Attempts to influence personal healthcare and decisions at the clinic doors are unacceptable. Some women who are seeking abortions will have made their minds up as soon as they found out that they were pregnant. Others will take longer. No matter how easy or difficult the decision, if someone has made up their mind, made an appointment and is walking through the doors of a clinic, their decision has been made. How dare anyone suggest that they know better. Women are fed up to the teeth of that condescending attitude and of constantly being told, "I know what is best for you". We women know that all only too well. I do not need to spell out the damage that that has caused to women throughout the centuries or that it continues to cause. Sadly, it is prevalent across these islands.

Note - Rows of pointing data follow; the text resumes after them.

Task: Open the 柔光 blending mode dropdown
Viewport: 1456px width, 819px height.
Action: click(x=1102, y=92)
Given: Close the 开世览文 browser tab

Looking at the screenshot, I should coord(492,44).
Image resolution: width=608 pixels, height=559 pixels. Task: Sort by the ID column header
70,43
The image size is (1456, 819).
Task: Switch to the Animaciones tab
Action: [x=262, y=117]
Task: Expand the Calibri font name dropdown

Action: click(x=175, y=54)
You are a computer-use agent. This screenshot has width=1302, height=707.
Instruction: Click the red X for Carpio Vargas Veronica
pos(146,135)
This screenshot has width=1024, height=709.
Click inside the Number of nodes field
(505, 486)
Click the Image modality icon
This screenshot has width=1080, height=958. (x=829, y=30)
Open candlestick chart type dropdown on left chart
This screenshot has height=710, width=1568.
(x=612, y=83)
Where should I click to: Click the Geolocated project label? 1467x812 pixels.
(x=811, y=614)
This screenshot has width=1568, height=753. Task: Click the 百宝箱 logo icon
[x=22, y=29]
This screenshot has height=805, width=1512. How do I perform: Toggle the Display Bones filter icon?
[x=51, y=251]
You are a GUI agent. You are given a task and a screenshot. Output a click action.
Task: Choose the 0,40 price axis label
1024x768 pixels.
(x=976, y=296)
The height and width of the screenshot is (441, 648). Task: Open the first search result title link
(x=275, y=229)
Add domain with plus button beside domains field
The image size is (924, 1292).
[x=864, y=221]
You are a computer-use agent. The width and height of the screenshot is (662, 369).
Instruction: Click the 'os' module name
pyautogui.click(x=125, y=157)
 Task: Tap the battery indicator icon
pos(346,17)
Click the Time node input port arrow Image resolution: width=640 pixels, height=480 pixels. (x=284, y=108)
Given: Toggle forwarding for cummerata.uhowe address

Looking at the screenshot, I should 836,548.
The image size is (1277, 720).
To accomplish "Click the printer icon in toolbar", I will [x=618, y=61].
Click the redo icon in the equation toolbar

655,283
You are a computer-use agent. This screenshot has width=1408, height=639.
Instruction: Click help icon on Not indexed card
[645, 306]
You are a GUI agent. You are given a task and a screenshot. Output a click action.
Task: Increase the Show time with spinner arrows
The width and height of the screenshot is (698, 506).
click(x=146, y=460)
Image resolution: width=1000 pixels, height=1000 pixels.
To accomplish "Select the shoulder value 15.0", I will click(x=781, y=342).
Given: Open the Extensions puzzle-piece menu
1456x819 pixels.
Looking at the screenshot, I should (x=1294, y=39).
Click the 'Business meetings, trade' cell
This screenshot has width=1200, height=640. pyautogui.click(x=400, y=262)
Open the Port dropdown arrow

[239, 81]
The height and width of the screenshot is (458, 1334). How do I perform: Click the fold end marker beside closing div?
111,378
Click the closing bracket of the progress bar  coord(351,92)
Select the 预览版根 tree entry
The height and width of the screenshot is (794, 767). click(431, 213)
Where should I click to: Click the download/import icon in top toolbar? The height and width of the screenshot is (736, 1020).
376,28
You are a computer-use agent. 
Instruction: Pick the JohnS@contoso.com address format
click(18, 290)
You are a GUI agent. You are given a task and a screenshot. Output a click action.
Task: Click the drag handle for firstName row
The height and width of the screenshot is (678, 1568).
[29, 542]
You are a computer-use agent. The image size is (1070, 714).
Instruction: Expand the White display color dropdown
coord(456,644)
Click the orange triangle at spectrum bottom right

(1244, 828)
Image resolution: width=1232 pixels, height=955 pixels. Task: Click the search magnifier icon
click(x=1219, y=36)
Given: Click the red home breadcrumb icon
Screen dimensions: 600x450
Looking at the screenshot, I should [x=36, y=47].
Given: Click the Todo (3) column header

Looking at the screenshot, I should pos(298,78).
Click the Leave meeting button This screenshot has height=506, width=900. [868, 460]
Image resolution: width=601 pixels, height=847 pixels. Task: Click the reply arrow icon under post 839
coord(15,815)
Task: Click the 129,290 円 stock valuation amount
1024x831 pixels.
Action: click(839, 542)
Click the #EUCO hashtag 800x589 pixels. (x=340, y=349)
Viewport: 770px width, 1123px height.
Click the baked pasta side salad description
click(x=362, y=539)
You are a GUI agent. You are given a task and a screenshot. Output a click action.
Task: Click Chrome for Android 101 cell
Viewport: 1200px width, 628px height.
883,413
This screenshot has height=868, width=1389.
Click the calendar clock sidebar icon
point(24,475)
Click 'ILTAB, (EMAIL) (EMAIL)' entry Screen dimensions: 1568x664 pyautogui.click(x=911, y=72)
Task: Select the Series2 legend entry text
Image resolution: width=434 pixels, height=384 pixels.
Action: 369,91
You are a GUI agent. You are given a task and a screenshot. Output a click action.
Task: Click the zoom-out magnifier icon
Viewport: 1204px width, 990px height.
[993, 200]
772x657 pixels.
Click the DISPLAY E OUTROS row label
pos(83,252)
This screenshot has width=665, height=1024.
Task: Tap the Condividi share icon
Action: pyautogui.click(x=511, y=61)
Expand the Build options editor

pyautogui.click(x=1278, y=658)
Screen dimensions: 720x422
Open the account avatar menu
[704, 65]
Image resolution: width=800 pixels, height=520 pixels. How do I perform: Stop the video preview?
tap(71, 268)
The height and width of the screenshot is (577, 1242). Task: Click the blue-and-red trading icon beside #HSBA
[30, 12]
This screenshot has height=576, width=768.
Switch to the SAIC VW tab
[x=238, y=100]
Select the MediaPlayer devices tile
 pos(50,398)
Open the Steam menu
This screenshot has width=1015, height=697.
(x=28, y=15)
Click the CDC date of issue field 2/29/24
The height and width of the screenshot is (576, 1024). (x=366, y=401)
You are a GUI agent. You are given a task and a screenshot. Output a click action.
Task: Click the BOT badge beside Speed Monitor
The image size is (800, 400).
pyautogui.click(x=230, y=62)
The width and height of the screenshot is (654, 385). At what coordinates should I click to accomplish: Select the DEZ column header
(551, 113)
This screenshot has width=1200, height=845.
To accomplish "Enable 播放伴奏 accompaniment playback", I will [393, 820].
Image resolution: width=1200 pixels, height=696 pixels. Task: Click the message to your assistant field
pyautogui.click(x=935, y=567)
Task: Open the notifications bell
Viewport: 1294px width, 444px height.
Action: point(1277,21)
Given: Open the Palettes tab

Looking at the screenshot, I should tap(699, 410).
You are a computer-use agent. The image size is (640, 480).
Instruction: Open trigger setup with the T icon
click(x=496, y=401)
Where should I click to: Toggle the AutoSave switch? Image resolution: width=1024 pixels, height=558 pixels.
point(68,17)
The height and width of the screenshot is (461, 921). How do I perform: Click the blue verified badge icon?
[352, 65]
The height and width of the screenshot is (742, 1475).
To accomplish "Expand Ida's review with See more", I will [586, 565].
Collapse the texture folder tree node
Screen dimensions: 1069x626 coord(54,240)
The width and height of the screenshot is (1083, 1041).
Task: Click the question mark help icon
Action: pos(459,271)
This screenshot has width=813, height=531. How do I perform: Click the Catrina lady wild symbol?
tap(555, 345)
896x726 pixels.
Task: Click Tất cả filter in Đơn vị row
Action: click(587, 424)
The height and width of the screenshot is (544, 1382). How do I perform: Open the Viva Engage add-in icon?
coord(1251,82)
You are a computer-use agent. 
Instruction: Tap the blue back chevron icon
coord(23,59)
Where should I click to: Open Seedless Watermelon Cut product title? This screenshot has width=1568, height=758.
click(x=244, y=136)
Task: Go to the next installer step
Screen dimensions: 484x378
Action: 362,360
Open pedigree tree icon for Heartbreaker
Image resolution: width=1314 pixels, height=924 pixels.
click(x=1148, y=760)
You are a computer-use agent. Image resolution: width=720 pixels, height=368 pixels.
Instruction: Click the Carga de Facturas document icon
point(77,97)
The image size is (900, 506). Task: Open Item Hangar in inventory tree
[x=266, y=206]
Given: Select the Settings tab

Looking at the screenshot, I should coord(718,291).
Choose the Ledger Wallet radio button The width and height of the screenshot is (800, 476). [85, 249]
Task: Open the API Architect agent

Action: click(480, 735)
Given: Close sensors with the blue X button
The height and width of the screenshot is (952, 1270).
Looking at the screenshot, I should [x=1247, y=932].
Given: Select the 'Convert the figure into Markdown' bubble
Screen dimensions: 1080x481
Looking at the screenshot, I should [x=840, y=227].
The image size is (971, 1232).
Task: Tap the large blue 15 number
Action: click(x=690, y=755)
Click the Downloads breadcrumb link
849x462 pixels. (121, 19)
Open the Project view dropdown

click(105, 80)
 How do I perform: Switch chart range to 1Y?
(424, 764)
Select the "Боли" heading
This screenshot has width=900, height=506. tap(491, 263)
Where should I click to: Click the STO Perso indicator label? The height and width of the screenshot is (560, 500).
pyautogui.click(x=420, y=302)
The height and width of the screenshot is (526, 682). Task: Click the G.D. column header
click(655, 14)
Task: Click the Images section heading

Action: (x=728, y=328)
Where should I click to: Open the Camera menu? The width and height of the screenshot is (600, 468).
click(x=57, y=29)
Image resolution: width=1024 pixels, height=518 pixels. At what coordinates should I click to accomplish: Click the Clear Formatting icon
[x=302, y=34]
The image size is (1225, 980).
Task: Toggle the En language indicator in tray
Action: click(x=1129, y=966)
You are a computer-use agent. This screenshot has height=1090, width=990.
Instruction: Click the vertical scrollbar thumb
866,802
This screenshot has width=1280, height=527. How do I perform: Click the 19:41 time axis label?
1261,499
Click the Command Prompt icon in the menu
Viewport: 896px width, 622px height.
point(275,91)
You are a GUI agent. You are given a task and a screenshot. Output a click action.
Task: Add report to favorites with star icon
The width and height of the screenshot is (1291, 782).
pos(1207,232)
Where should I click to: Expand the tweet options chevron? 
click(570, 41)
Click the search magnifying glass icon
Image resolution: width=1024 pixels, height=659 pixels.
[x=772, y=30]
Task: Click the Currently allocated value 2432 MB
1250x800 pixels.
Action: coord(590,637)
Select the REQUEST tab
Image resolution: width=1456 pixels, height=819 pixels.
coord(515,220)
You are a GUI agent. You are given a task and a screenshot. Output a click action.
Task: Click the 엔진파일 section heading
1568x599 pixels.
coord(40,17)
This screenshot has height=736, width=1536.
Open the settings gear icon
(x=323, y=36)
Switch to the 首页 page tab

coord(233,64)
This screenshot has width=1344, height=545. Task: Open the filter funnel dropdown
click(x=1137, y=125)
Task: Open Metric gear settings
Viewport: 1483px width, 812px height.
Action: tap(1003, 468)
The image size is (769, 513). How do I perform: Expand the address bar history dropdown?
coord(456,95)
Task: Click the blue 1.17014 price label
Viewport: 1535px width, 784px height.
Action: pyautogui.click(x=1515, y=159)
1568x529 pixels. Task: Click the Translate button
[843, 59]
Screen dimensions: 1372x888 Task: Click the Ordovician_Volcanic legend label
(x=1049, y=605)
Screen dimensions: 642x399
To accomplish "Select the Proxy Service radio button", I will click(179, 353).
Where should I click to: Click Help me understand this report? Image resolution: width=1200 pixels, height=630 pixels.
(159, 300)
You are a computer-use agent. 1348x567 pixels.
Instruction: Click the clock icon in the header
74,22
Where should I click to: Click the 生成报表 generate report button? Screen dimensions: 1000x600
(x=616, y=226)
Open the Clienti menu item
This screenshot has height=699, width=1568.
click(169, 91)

Attempts to interfere in personal healthcare choices also constitute an invasion of people's privacy and deny them confidentiality. Some women reported feeling forced to rebook later appointments to try to avoid the groups of protesters. That disrupts their treatment and can cause emotional distress. It particularly risks causing additional issues if they are approaching certain week limits.
The Bill will not only help to prevent that interference but will enable anyone to enter a healthcare building without fear. The abuse of people who are seeking or providing care is always unacceptable, but it happens far too often, and it requires this intervention. Their rights and well-being will finally be protected.
It is also worth pointing out that many of the posters and leaflets that are distributed by those groups of protesters distort reality, are factually inaccurate and are often emotionally manipulative. Distributing that kind of unregulated, false information is dangerous.
On the topic of falsehoods, no matter what is bandied about inside or outside the Chamber, the fact of the matter is that existing legislation is not enough to prevent the intimidatory behaviour that is taking place outside clinics. Everyone who is accessing abortion services, to which they are legally entitled, must be allowed to do so in safety. The reality is that patients and healthcare workers are routinely subjected to targeted abuse. The Bill will finally put the necessary protections in place to put an end to that kind of harassment.
I thank Clare Bailey, her team and all the stakeholders for their hard work to bring forward this private Member's Bill. On Tuesday, Clare Bailey, you were pure scunnered by the naysayers, but, today, Clare Bailey, in my best Derryism, I am all lured for you. You have delivered protections and support for many years to come, and that is a legacy of which you should be very proud. I am proud of you. I commend the Bill and look forward to its implementation.
I congratulate Clare Bailey on getting the Bill to its Final Stage. I very much commend her on her work and engagement with the Health Committee, at which, on many occasions, she listened to the issues that we raised, and on her very constructive work with the Health Department on the amendments that she tabled at the amending stages. I very much welcome the Bill's Final Stage.
What a society we live in where these zones are needed, but the passing of the Bill today will send a message from the Chamber that that behaviour will no longer be tolerated. It also sends a message from us to those women and the people who are accompanying them that we support them, support their reproductive healthcare rights and support their seeking healthcare provision without the need to have to run the gauntlet and experience harassment when doing so.
I put on record my thanks to Brandon Lewis MP, the Secretary of State for Northern Ireland, for his written statement today on strengthening the regulations around the commissioning of abortion services here. I was, however, a bit disappointed that there was nothing in the statement about timescales. That should have been tightened up. He probably could have had the regulations drafted and ready to be laid this week. We are all losing patience in Northern Ireland waiting for abortion services to be commissioned. Women have waited far too long.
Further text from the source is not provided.